Может, всё и не припомнилось бы ему, да после подошёл, как на грех, знакомый станичник, невесть как оказавшийся в этом трескучем от пальбы городе, и зло усмехнулся, сворачивая цигарку. Поздоровался, держась за стремя, покачал головой, нехотя обронил:
— Эх… Михей, Михей. Зазря столько людей извёл, — тяжко вздохнул, — гляди, не споткнись на Гришке-то, ить супротив миру пошли вы, не сдюжите, не постреляете всех…

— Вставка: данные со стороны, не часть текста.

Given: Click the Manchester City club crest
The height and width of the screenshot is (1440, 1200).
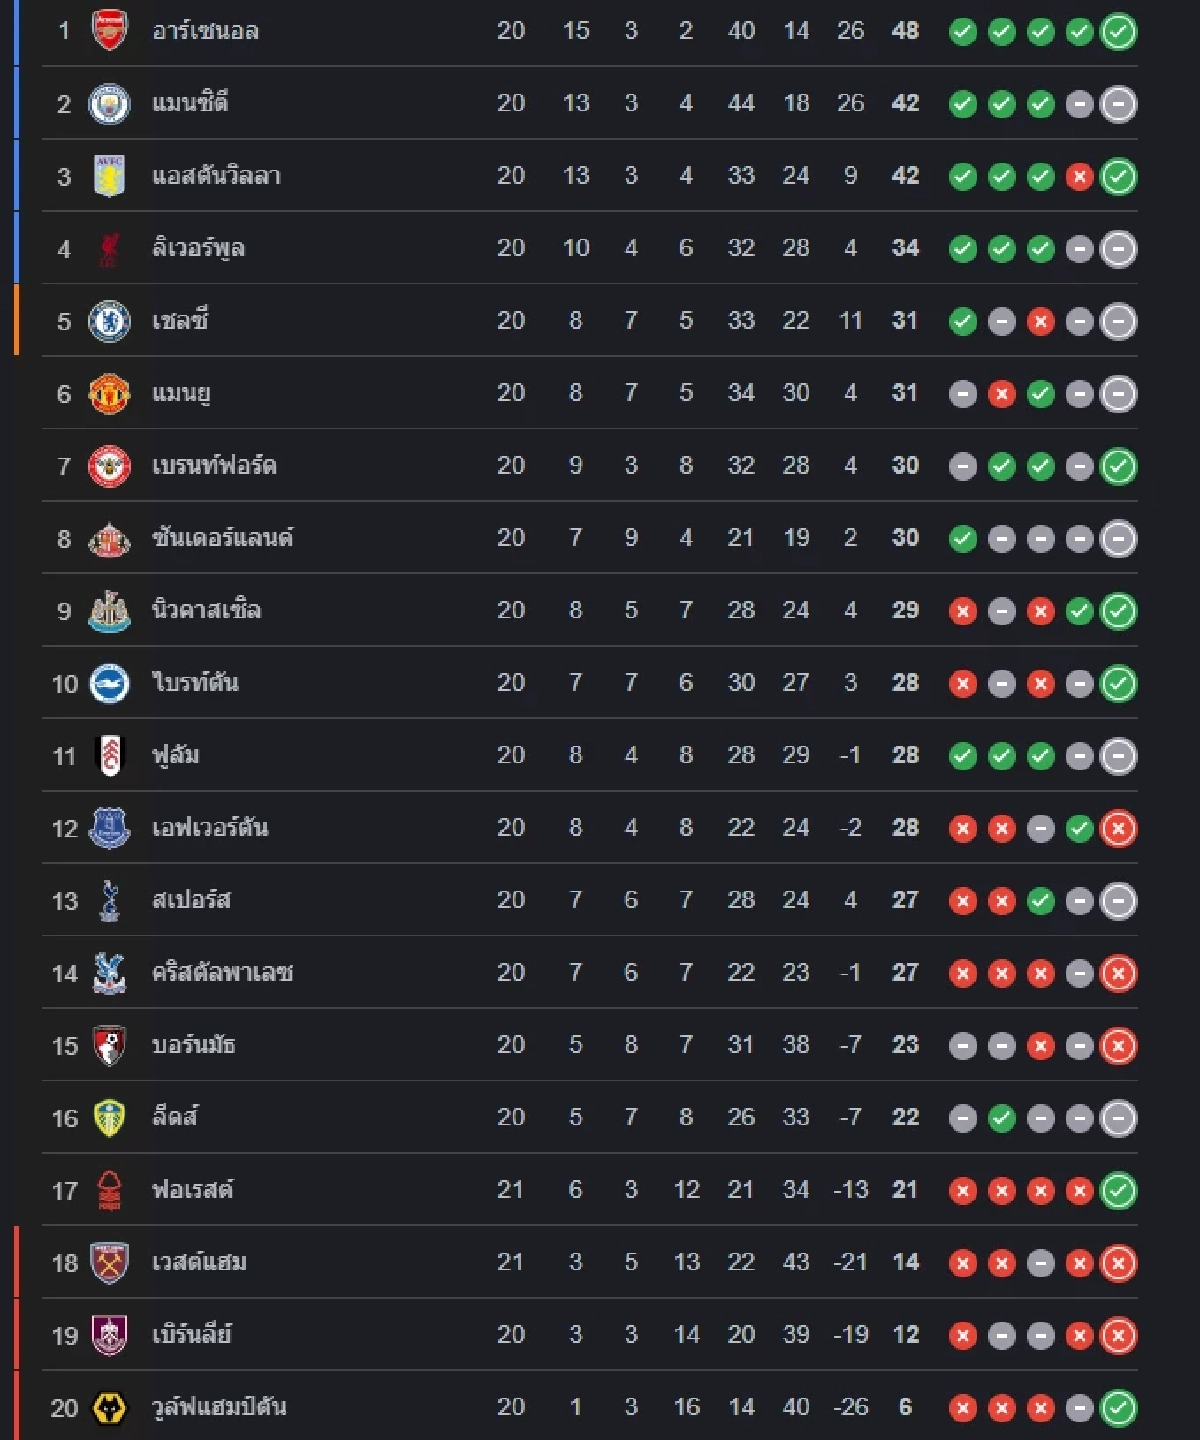Looking at the screenshot, I should click(109, 104).
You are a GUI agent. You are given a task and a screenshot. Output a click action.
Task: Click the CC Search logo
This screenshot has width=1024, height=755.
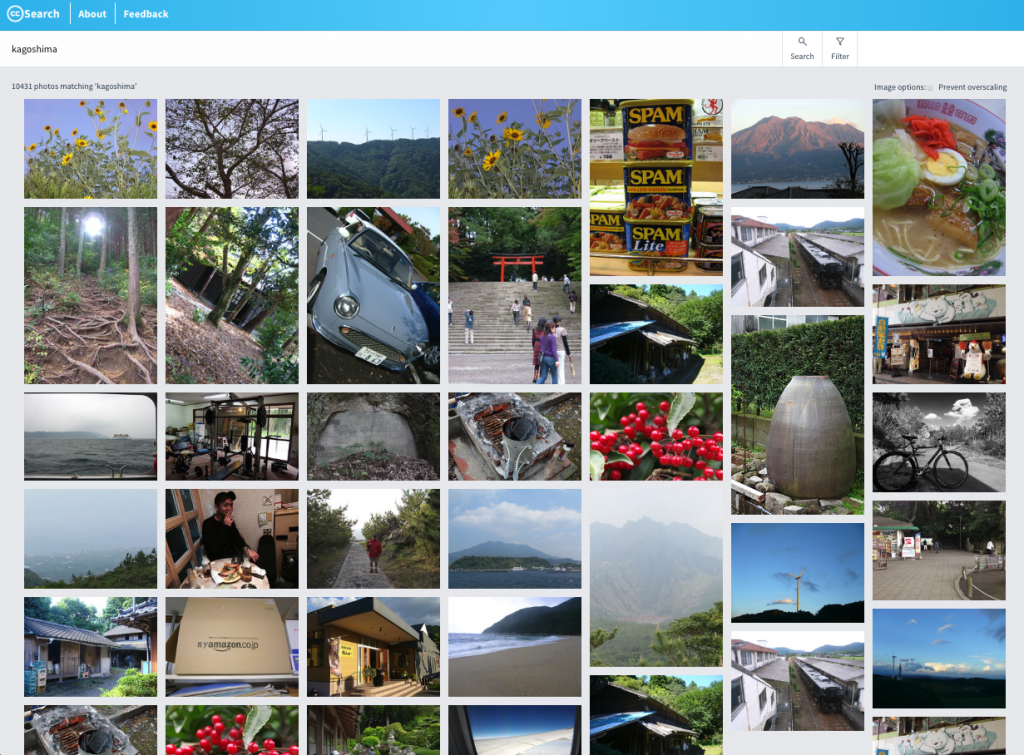click(34, 14)
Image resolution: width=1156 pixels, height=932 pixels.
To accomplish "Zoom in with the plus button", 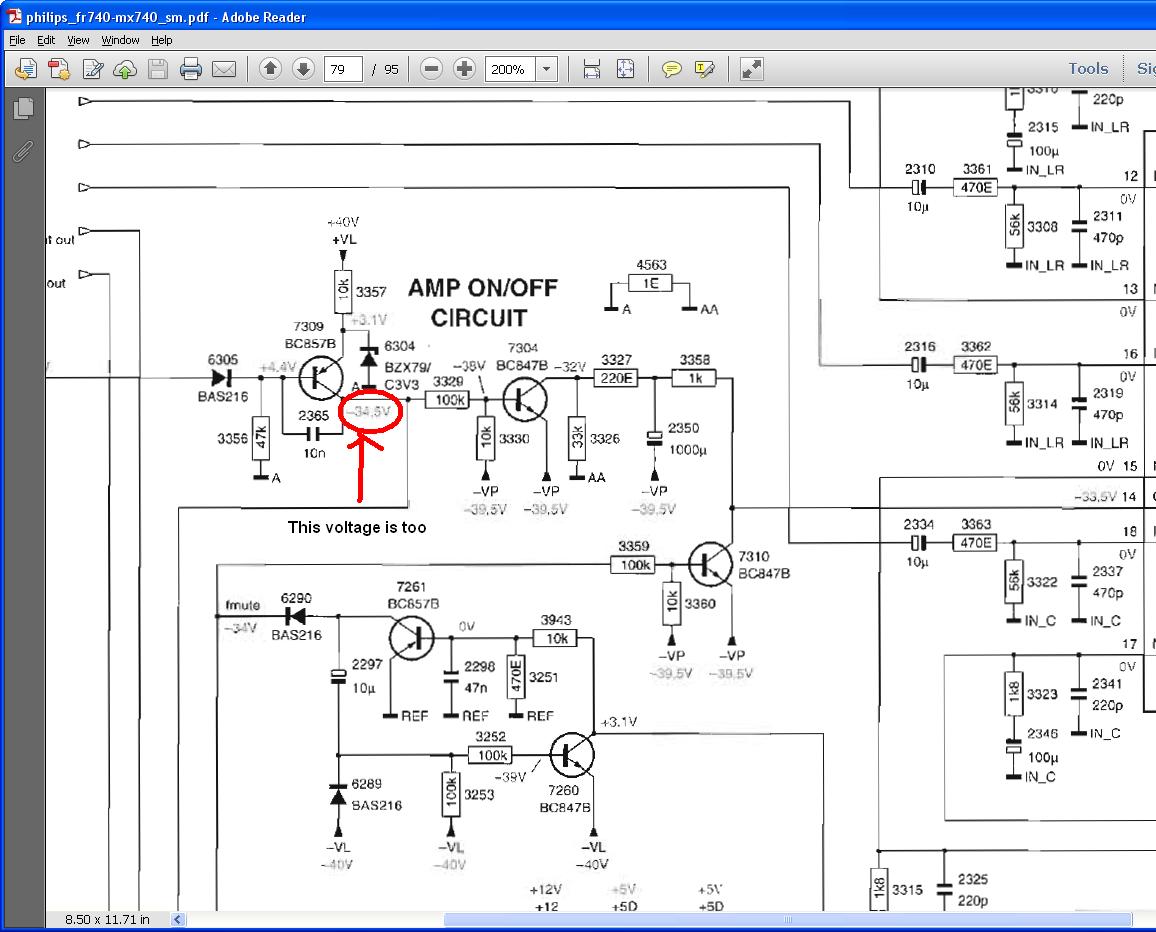I will pyautogui.click(x=464, y=69).
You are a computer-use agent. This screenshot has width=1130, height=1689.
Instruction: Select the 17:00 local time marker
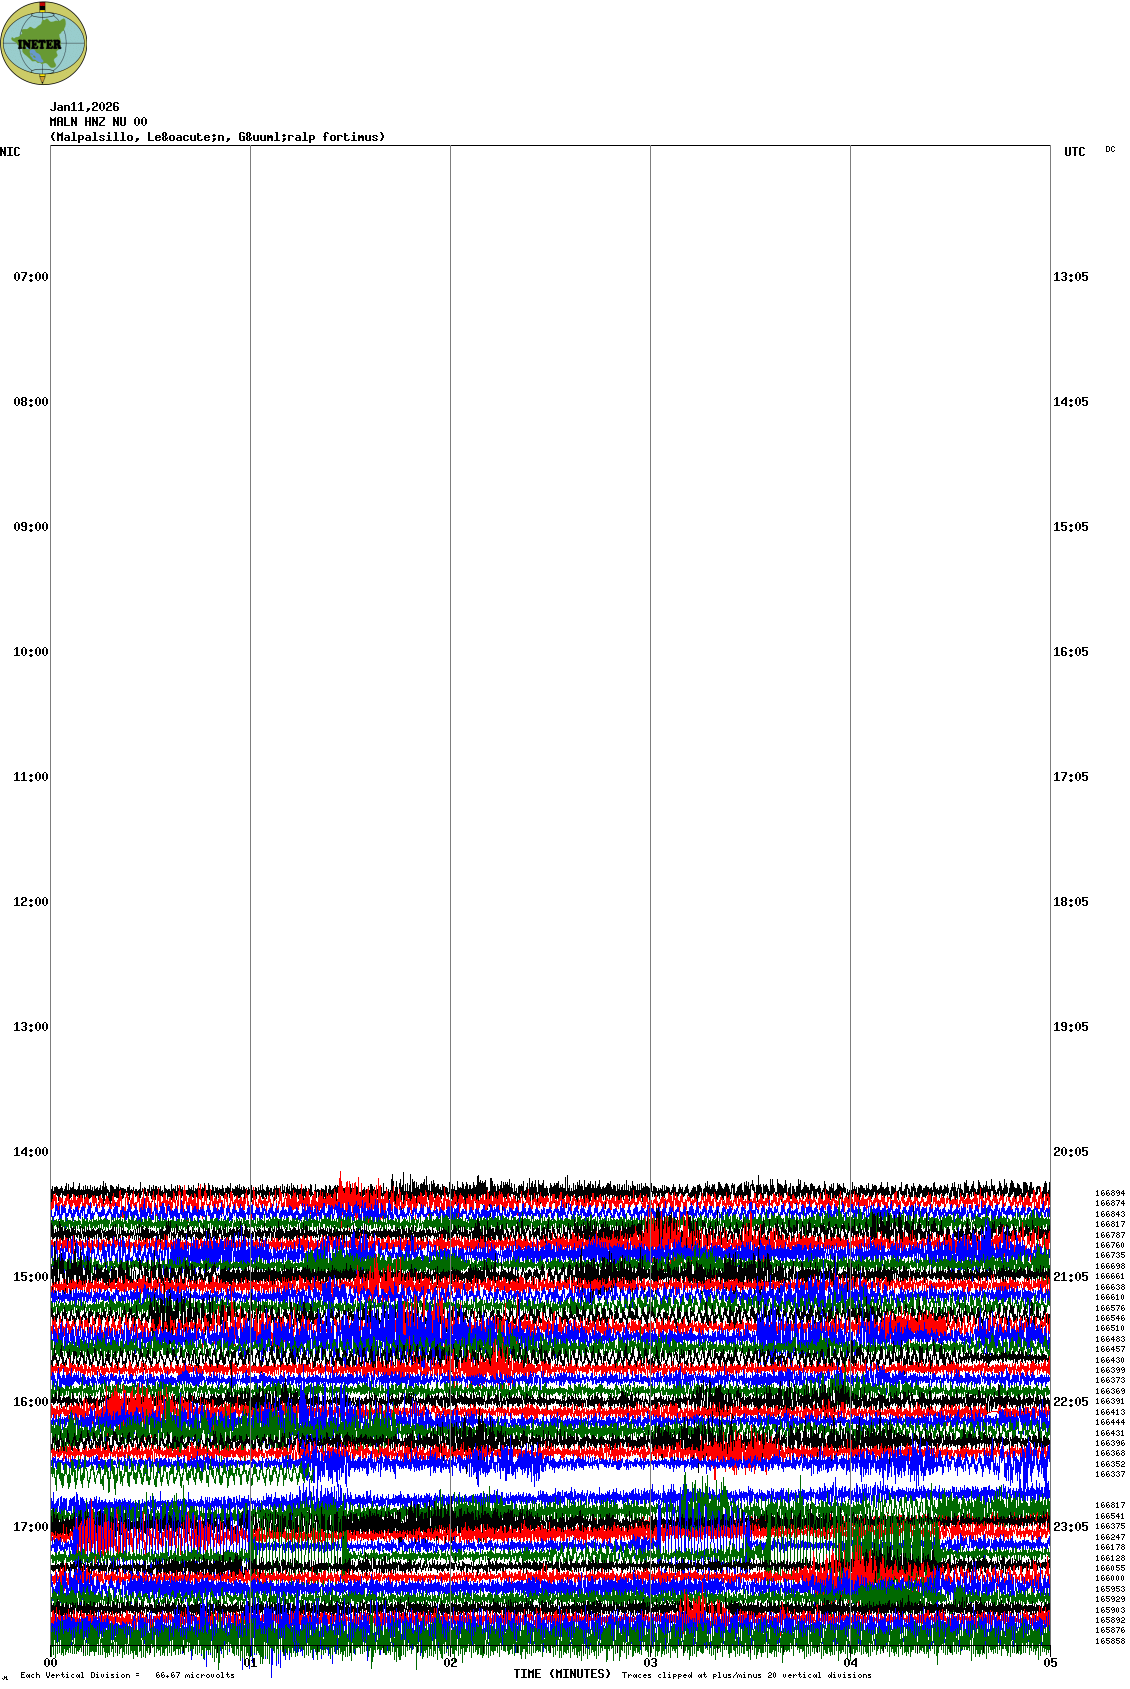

— Уйди! — ещё не остывший от боя сотник замахнулся плетью на черноусого Макарку. — Молод учить ишо, сопли подотри. Счас сведу в контрразведку за агитацию, там живо вправят мозги да в эту кучу угодишь.
— На месте у меня мозги, — жиганул его зрачками ненавидящих глаз станичник, — опомянешь меня, не раз опомянешь, благодетель, — и повернулся уходить.
— Моих-то давно видел, — спохватился Михей, — как они там поживают? Макар?
— Видать, уж не дождутся тебя, — буркнул тот, не оглядываясь.